--- DIRECTIONS FOR THIS TASK ---
Every entry must be given again exactly. Include no pictures.

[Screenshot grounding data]
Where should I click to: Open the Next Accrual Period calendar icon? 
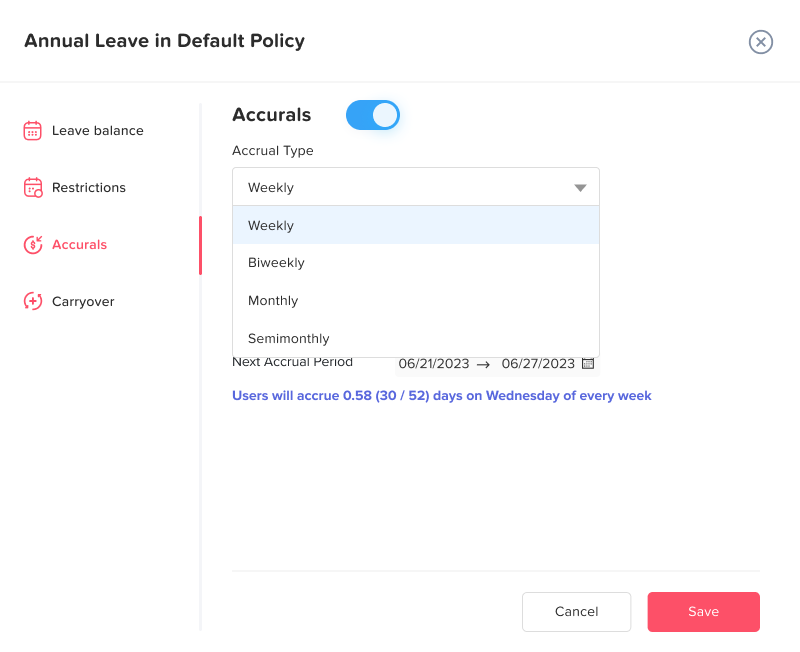coord(588,363)
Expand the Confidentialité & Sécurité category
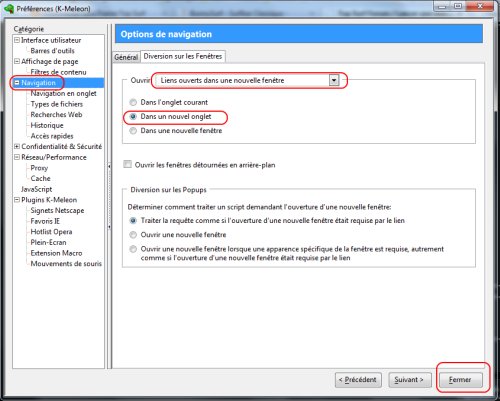Screen dimensions: 500x401 pyautogui.click(x=17, y=146)
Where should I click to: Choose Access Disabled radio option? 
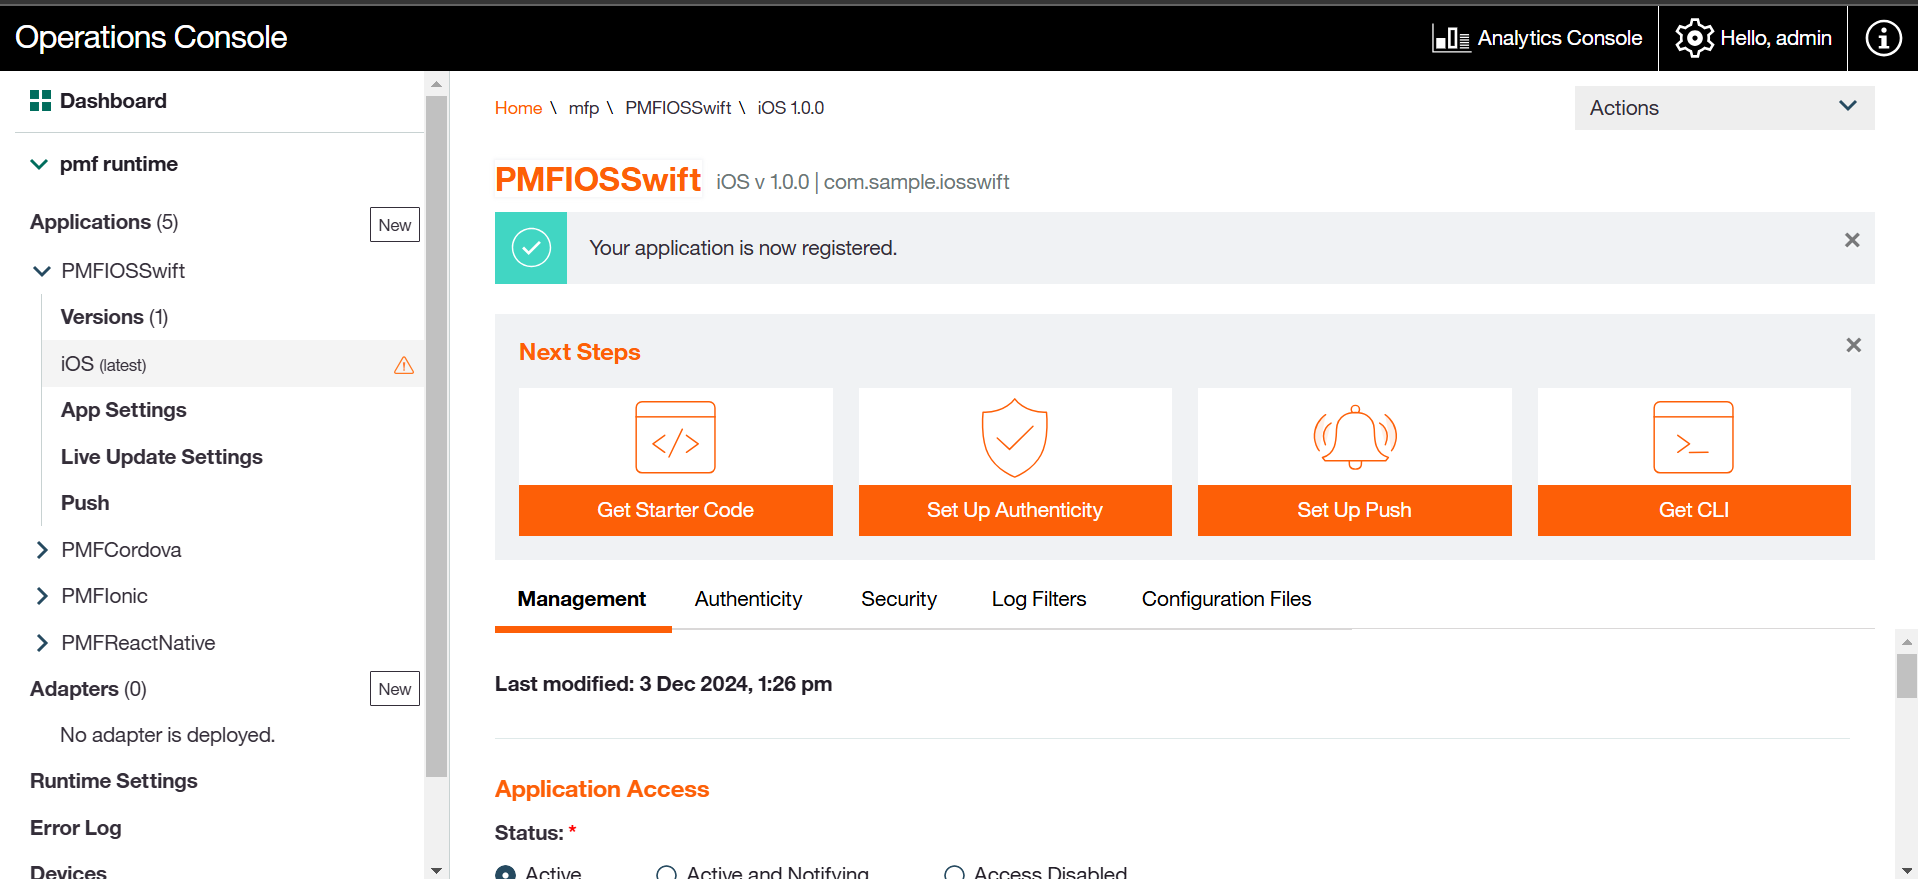point(954,873)
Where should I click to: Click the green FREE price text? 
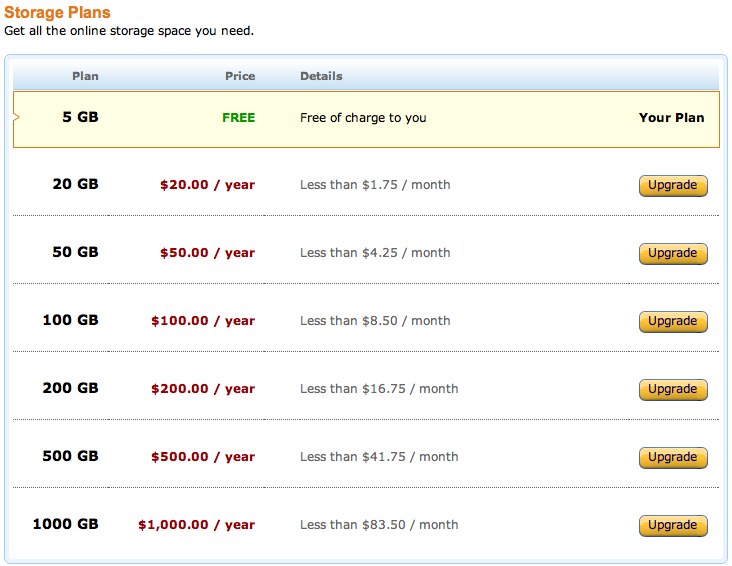[x=238, y=117]
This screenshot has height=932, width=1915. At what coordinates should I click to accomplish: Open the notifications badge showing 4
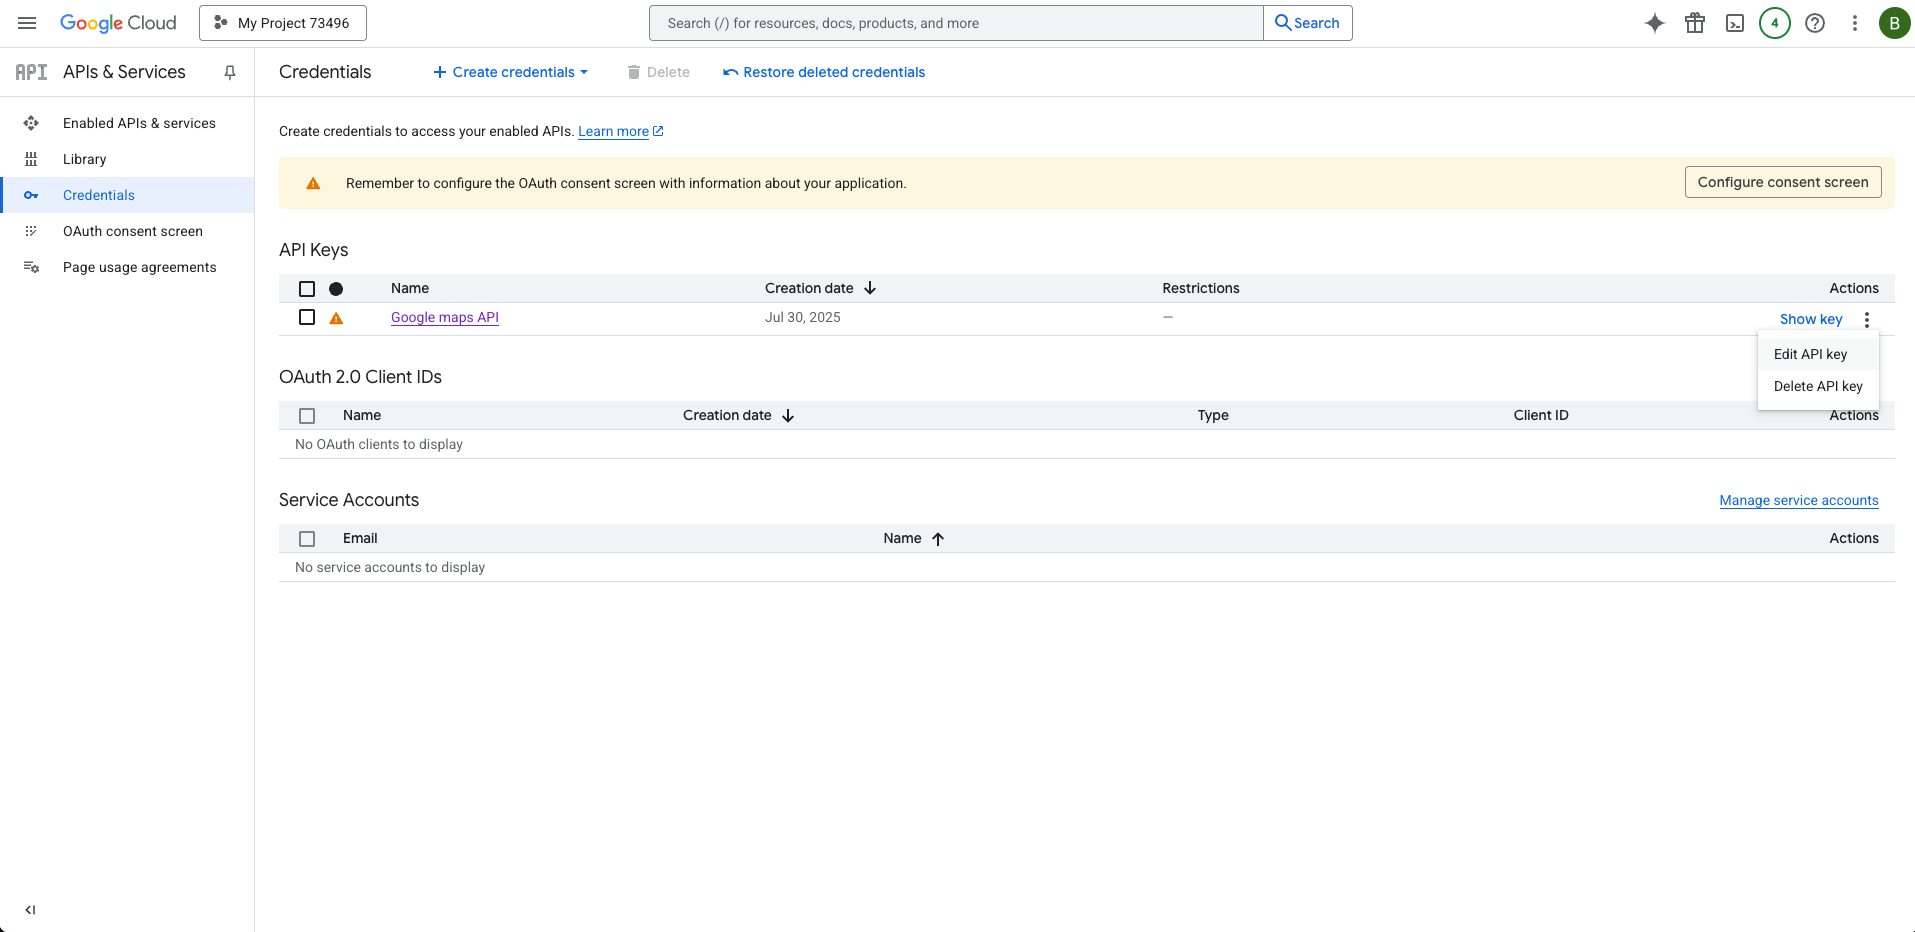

--- SOLUTION ---
Where should I click to: Open the Next Accrual Period calendar icon? 
coord(588,363)
Expand the Confidentialité & Sécurité category
Screen dimensions: 500x401 pyautogui.click(x=17, y=146)
Where should I click to: Choose Access Disabled radio option? 
point(954,873)
Where should I click to: Click the green FREE price text? 
[x=238, y=117]
This screenshot has height=932, width=1915. At what coordinates should I click to accomplish: Open the notifications badge showing 4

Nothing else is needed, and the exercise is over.